Some roads, homes have been repaired
A Burmese aid worker, also in Mae Sot for training, tells VOA the area he was in last week had been totally destroyed by the cyclone, but now some roads and houses have been rebuilt.
"They need wells. But right now it is the rainy season so we cannot dig any," he said. He says they also need farming machines. "We have provided some but they need more."
International donors have given over $300 million in emergency and reconstruction aid and plans call for almost 700 million more over the next three years.
Disaster response is not encouraging
Mark Canning is the British Ambassador to Burma. At a press briefing in Bangkok last week he told journalists everyone had hopes the disaster response would help bring the country together. But he says the facts of the last year are not encouraging.
"The number of political prisoners in the last 12 months has increased by over 1,000. And, now stands at 2,100 or thereabouts.

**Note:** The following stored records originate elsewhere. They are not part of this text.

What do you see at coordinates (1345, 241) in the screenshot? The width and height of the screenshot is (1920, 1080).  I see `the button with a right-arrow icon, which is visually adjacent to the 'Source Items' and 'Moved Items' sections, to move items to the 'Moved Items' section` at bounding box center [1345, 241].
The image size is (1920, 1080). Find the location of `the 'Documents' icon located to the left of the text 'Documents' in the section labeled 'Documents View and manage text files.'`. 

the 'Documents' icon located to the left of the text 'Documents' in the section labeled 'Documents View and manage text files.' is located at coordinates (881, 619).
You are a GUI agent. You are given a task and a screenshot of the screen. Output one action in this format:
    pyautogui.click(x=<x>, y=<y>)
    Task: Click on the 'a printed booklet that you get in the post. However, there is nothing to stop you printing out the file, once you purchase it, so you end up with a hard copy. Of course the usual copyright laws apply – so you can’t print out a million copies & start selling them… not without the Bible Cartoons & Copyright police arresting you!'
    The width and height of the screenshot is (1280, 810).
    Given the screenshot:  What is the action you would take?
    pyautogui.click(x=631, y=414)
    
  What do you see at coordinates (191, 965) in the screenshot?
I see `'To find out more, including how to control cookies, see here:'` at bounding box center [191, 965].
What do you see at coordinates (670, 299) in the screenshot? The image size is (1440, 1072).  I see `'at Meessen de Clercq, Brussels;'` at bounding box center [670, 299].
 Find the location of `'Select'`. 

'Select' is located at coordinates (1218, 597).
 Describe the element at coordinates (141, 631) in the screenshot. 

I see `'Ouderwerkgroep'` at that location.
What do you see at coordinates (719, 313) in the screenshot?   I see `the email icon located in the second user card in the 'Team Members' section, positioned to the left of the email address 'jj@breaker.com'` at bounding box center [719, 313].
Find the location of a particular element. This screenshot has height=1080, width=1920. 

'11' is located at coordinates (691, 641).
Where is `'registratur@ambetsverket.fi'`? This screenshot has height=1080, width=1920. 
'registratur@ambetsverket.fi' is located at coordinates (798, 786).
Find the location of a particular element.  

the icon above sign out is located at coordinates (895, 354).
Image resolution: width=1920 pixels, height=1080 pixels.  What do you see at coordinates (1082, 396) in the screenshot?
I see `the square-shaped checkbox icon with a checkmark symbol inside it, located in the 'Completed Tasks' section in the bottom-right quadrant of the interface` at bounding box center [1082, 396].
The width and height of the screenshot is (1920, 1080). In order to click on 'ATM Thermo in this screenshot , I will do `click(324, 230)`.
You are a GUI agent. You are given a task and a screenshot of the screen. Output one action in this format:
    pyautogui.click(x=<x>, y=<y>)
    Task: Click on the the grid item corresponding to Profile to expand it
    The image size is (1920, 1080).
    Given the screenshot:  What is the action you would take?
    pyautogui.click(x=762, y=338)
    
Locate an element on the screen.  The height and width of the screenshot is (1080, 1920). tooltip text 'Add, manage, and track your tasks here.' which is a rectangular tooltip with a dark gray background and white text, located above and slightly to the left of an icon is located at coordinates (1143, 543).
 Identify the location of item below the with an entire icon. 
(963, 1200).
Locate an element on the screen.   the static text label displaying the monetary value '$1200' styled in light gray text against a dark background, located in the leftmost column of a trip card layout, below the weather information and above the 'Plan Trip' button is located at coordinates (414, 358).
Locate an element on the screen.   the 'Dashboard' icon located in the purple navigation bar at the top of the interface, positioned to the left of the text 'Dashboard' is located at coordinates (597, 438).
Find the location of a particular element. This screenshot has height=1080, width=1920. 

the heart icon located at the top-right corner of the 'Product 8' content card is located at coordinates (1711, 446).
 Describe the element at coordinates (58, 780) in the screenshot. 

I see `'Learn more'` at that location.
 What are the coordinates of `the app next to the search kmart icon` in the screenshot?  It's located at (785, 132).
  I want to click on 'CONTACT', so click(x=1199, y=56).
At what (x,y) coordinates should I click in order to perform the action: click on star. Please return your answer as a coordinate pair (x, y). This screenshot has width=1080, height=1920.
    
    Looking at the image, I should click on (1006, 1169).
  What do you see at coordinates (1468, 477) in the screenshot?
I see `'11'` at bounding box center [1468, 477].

And, it remains the case that the situation in Burma/Myanmar is characterized by the denial of basic freedoms, whether it's freedom of association, freedom of speech," said Canning. "I mean, it's a very, very repressive place."
For victims of Cyclone Nargis, every day is a struggle for survival.
And while many may still be angry at their government's lack of response, their main concern will soon be the rain.
Tens of thousands are still living in temporary housing, many of them in tents, and the monsoon season is just beginning.